→ Exercise directions
Each entry below is to be duplicated precisely.

*** Block opens ***

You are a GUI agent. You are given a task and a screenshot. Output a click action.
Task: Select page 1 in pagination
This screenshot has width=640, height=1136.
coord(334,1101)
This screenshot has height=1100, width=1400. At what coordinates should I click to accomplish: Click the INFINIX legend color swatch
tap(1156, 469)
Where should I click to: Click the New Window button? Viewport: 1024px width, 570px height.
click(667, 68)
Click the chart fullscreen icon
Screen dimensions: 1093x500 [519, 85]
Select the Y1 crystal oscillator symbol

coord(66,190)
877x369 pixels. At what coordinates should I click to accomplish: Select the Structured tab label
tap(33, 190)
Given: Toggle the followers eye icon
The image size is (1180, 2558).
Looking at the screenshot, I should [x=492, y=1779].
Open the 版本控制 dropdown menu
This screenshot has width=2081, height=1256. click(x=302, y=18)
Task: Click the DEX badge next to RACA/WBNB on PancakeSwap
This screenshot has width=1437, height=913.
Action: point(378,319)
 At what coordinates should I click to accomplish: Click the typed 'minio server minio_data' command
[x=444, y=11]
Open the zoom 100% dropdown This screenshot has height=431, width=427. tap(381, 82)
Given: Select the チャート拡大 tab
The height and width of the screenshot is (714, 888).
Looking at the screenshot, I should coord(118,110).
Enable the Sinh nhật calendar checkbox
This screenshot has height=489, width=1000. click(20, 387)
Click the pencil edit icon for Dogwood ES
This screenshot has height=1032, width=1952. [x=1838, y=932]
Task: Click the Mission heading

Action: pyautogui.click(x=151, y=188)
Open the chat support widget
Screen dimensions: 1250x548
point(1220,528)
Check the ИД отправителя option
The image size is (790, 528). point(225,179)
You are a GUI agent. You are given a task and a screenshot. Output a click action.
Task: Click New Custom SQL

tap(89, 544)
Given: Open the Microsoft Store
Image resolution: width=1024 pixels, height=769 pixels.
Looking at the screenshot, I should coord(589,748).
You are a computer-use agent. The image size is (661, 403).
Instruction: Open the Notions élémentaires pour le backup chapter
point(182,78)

*** Block closes ***

→ Output for this task
You are a GUI agent. You are given a task and a screenshot. Output a click action.
Task: Select page 1 in pagination
This screenshot has width=640, height=1136.
coord(334,1101)
This screenshot has height=1100, width=1400. At what coordinates should I click to accomplish: Click the INFINIX legend color swatch
tap(1156, 469)
Where should I click to: Click the New Window button? Viewport: 1024px width, 570px height.
click(667, 68)
Click the chart fullscreen icon
Screen dimensions: 1093x500 [519, 85]
Select the Y1 crystal oscillator symbol

coord(66,190)
877x369 pixels. At what coordinates should I click to accomplish: Select the Structured tab label
tap(33, 190)
Given: Toggle the followers eye icon
The image size is (1180, 2558).
Looking at the screenshot, I should [x=492, y=1779].
Open the 版本控制 dropdown menu
This screenshot has width=2081, height=1256. click(x=302, y=18)
Task: Click the DEX badge next to RACA/WBNB on PancakeSwap
This screenshot has width=1437, height=913.
Action: point(378,319)
 At what coordinates should I click to accomplish: Click the typed 'minio server minio_data' command
[x=444, y=11]
Open the zoom 100% dropdown This screenshot has height=431, width=427. tap(381, 82)
Given: Select the チャート拡大 tab
The height and width of the screenshot is (714, 888).
Looking at the screenshot, I should coord(118,110).
Enable the Sinh nhật calendar checkbox
This screenshot has height=489, width=1000. click(20, 387)
Click the pencil edit icon for Dogwood ES
This screenshot has height=1032, width=1952. [x=1838, y=932]
Task: Click the Mission heading

Action: pyautogui.click(x=151, y=188)
Open the chat support widget
Screen dimensions: 1250x548
point(1220,528)
Check the ИД отправителя option
The image size is (790, 528). point(225,179)
You are a GUI agent. You are given a task and a screenshot. Output a click action.
Task: Click New Custom SQL

tap(89, 544)
Given: Open the Microsoft Store
Image resolution: width=1024 pixels, height=769 pixels.
Looking at the screenshot, I should coord(589,748).
You are a computer-use agent. The image size is (661, 403).
Instruction: Open the Notions élémentaires pour le backup chapter
point(182,78)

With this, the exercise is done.